Klingende Namen gibt es auch in Heisigs Familie. Sein Vater ist der bekannte Maler Johannes Heisig, sein Großvater Bernhard Heisig war einer der wichtigsten bildenden Künstler der DDR und Mitbegründer der Leipziger Schule. Natürlich wurde Hermann auf Vernissagen immer wieder gefragt, ob er nicht auch Maler werden wolle. „Eine Zeitlang habe ich sogar ja gesagt“, erinnert sich der Tänzer. Aber da war er noch ein Kind. Heute ist er froh, den Tanz für sich entdeckt zu haben.
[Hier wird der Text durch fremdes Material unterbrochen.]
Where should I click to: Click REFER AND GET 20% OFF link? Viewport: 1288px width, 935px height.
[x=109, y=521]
Eher zufällig. „Ich hatte mit Sport oder Fitness nie etwas zu tun“, sagt er. „War langsam, habe viel gelesen und nachgedacht.“ Sein Körper war ihm fremd. Und doch faszinierte ihn mit 15 Jahren ein Wettbewerb um „das beste Tanzsolo“ auf dem Festival Euro-Scene in seiner Heimatstadt Leipzig.

Die Idee stammt vom belgischen Choreografen Alain Platel: Jeder, egal welchen Alters und tänzerischer Vorbildung, ist eingeladen, auf einem Tisch mit acht Metern Durchmesser eine Tanzeinlage aufzuführen. „Diese Offenheit gefiel mir, das hatte ich vorher noch nicht erlebt.“ Heisig stellte sich in goldenem Fummel auf den Tisch, noch etwas irritiert von den anderen Anwärtern, die sich hinter der Bühne professionell aufwärmten, und legte los. Die Resonanz war so positiv, dass er von nun an öfter in Leipziger Clubs und Kunsträumen kleine Solostücke aufführte.
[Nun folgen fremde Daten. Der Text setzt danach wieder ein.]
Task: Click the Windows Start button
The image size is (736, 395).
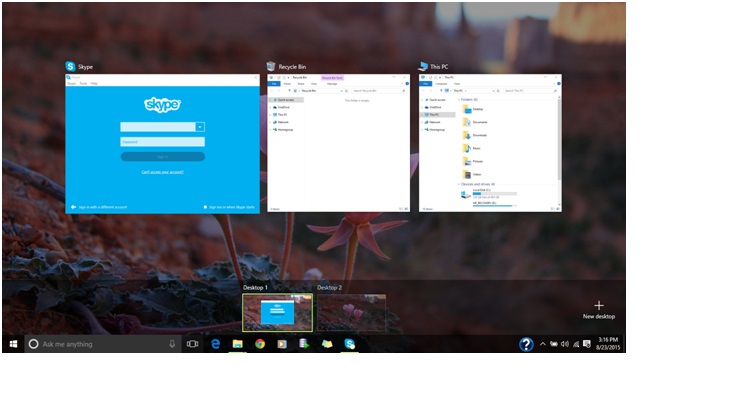Action: [13, 344]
Ein Blog begleitet das Tanzfestival

2000 kam er nach Berlin, zwei Jahre später begann er eine Ausbildung zum Bühnentänzer an der Schule „Die Etage“. In den täglichen Ballettstunden zweifelte er, ob er das Richtige tat und genoss zugleich die Herausforderung, sich in diese Welt mit ihren Pliés und Arabesken einzufuchsen. Heute mag er am Tanz das Spielerische, das Regellose: „In jeder Millisekunde kann sich eine Bewegung anders entwickeln“, sagt er. „Ob ich aber Choreograf und Tänzer bleibe, bis ich alt bin, weiß ich nicht.“ Das gefällt dem Künstler an seiner Kunst: Sie franst nach allen Seiten aus, Richtung Theater und Performance. Nur eines sei sicher, sagt Heisig: „Ich werde immer etwas mit meinem Körper machen.“

„A Coming Community“ läuft vom 16. bis 18. August im HAU 3. Das Festival findet vom 10. bis 25. August u. a. in HAU, Haus der Berliner Festspiele und Podewil statt. Programm: www.tanzimaugust.de. Unter www.tanzimaugust-blog.de begleiten junge Kulturjournalisten ab Freitag das Festival. Der Blog ist eine Kooperation mit dem Tagesspiegel und der Zeitschrift „tanz“.